▶ _Stated exercise_
Rescale the records from the line that has "Screen dimensions: 872x704" through the line that has "pyautogui.click(x=272, y=759)", writing out every line in that span, requests included, and nothing outside it. Multiply each coordinate in the answers by 1.45 and round to the nearest whole number, with halves rounded up.

Records for locating described items:
• • • • •

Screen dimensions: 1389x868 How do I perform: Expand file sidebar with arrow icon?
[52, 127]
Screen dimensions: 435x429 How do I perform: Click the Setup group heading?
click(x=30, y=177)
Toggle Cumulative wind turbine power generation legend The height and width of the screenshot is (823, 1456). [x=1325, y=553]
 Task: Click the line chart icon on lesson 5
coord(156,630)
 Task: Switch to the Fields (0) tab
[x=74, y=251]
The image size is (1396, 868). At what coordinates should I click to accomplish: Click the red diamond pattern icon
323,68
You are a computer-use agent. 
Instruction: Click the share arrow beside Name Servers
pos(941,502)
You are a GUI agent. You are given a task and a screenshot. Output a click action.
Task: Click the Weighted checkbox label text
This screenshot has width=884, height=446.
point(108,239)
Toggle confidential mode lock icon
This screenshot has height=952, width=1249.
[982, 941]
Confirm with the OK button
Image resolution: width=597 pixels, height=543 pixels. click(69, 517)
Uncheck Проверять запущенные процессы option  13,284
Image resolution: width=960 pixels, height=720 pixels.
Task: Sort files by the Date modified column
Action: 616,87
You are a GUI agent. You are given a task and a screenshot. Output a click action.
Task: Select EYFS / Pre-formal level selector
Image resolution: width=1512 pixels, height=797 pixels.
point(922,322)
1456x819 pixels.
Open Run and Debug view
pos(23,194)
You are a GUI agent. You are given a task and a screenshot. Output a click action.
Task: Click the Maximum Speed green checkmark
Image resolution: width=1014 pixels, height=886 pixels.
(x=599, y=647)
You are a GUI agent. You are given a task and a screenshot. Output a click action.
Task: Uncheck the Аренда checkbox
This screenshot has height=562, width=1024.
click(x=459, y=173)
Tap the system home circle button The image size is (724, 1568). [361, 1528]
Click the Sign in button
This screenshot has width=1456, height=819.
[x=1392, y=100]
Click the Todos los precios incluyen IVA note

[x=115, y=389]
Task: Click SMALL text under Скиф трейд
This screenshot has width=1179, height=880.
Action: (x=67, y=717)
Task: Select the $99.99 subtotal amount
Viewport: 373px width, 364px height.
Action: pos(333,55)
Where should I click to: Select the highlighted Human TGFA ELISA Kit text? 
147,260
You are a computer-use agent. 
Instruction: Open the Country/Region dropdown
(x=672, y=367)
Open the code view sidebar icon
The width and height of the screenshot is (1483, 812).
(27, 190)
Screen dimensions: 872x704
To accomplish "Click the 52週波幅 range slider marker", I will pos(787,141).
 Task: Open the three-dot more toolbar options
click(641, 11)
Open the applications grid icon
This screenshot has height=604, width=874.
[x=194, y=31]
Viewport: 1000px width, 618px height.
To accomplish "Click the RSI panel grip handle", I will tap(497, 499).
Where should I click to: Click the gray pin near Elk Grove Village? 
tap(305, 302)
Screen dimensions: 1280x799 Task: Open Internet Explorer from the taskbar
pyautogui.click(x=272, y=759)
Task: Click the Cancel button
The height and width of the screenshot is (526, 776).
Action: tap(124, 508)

• • • • •

▶ _Written answer_
Screen dimensions: 872x704
To accomplish "Click the 52週波幅 range slider marker", I will pos(1141,204).
 Task: Open the three-dot more toolbar options
click(929, 16)
Open the applications grid icon
This screenshot has height=604, width=874.
[x=281, y=45]
Viewport: 1000px width, 618px height.
To accomplish "Click the RSI panel grip handle", I will tap(721, 724).
Where should I click to: Click the gray pin near Elk Grove Village? 
tap(442, 438)
Screen dimensions: 1280x799 Task: Open Internet Explorer from the taskbar
pyautogui.click(x=394, y=1101)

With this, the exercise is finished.